DATASET EXTRACT -
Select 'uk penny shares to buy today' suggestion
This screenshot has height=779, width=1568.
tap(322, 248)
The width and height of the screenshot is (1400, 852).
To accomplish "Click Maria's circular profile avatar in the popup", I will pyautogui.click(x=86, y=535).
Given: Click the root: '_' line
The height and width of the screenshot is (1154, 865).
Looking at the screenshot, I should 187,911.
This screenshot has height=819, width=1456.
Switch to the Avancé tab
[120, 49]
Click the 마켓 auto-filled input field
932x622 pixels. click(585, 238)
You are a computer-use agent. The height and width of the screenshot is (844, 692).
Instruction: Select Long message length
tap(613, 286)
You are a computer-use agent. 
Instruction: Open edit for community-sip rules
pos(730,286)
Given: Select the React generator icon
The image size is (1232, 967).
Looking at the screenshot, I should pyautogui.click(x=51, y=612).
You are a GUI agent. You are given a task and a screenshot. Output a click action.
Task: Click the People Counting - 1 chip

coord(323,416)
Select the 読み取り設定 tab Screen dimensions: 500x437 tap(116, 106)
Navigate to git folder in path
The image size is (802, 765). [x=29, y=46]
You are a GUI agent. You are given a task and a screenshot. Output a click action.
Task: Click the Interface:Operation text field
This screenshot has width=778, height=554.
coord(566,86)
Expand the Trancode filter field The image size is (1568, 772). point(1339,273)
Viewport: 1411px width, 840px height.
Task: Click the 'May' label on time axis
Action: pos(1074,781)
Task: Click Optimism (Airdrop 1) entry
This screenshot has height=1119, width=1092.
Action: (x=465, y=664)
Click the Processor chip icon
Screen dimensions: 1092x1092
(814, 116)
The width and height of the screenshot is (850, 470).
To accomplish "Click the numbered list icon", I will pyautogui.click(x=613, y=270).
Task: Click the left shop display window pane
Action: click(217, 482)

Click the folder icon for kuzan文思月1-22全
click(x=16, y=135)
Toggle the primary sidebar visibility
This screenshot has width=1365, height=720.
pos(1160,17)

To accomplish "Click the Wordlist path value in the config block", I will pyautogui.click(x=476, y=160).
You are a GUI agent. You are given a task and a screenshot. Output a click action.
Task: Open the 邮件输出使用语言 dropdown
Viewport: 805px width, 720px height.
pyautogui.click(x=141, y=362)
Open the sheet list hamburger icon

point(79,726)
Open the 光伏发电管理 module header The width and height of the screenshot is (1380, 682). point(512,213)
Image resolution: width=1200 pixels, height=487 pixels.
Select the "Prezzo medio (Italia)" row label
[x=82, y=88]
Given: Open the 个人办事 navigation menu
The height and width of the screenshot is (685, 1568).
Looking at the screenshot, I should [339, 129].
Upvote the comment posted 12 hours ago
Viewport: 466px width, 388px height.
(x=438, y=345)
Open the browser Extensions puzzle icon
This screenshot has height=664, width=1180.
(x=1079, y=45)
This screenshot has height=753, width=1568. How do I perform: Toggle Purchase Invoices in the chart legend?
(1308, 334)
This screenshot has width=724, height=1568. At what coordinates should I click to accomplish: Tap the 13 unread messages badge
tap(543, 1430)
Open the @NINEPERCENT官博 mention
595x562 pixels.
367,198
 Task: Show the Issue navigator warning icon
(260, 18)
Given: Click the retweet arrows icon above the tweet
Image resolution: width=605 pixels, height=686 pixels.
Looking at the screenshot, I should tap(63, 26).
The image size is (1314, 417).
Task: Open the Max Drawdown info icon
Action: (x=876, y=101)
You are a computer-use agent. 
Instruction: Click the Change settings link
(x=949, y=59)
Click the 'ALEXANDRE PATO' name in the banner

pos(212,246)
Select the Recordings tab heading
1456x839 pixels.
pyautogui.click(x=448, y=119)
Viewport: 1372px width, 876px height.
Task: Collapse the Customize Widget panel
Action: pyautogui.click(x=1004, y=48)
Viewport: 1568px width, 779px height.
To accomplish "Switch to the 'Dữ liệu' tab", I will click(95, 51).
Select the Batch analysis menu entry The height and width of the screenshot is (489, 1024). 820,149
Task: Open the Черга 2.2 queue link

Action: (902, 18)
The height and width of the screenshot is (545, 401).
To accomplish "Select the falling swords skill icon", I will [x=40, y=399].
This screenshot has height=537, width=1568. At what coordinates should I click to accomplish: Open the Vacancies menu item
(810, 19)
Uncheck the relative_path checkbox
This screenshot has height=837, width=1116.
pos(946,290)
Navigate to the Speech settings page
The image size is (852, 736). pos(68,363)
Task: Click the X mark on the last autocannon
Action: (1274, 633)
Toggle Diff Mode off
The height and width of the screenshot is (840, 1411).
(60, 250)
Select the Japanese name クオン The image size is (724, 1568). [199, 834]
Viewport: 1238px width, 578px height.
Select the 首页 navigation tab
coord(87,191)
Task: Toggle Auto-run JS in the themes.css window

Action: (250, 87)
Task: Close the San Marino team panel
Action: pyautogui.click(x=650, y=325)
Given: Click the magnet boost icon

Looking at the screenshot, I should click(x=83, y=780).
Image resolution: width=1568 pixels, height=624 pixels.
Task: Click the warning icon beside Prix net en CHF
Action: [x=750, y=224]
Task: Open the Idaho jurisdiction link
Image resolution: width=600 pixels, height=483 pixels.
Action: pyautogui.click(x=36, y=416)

SET PROBLEM - Pull out every line in the entries above that contains the word "icon", and copy each one in full.

THE ANSWER -
Given: Select the React generator icon
Click the Processor chip icon
To accomplish "Click the numbered list icon", I will pyautogui.click(x=613, y=270).
Click the folder icon for kuzan文思月1-22全
Open the sheet list hamburger icon
Open the browser Extensions puzzle icon
 Task: Show the Issue navigator warning icon
Given: Click the retweet arrows icon above the tweet
Task: Open the Max Drawdown info icon
To accomplish "Select the falling swords skill icon", I will [x=40, y=399].
Given: Click the magnet boost icon
Task: Click the warning icon beside Prix net en CHF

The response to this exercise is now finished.